El modelo que hemos querido proponer parte de una dialéctica: la que se establece entre su composición privilegiada de plano (simétrico, construido con un punto de fuga mayor) y la presencia del rostro del Otro como material fundamental de la expresión fílmica. Es una paradoja que el primer Lévinas reconoció de refilón (2000: 73) y que posteriormente acabaría configurando la célebre imagen-afección deleuziana (1984).
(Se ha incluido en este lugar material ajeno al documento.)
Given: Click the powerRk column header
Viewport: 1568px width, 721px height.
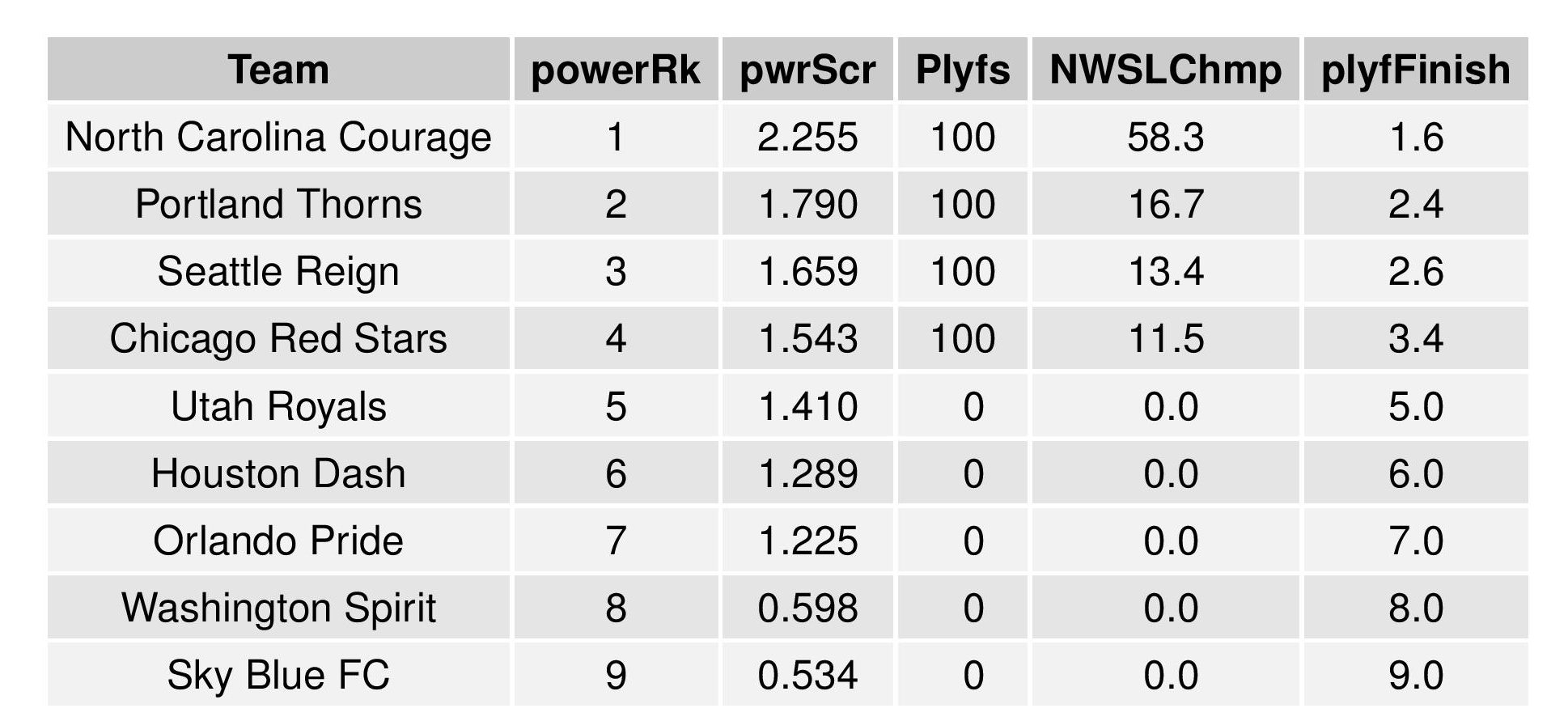Looking at the screenshot, I should 615,70.
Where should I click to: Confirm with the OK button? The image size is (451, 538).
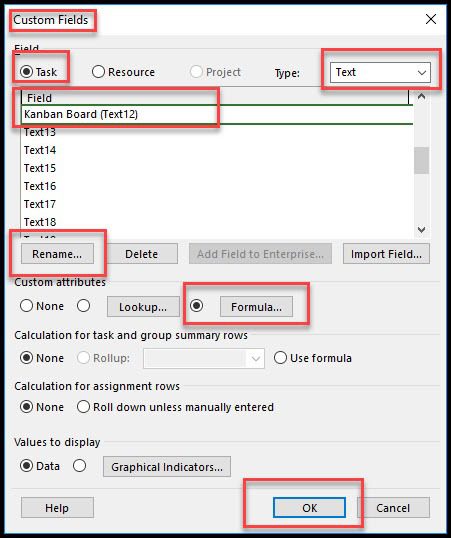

En esta tensión emerge una concepción personal de los niveles narratológicos, que hemos intentado sintetizar de la siguiente manera:
a) La evolución de los dos personajes principales de Lolita nos ha permitido comparar cómo el uso del plano-contraplano en su primer y último encuentro propone todo tipo de dificultades activas en el campo de la empatía que no permiten sistematizar con comodidad los lugares de la víctima y el verdugo.
b) En Espartaco hemos comprobado cómo un texto aparentemente “normativo” se vale tanto de dislocaciones formales (saltos sobre el eje óptico, miradas a cámara) para poner en duda la claridad en las relaciones salvador-salvado, líder-ejército.
c) Finalmente, en La naranja mecánica hemos podido trazar cómo el plano subjetivo puede ser utilizado para problematizar éticamente la posición del espectador, sus motivos o sus deseos reprimidos.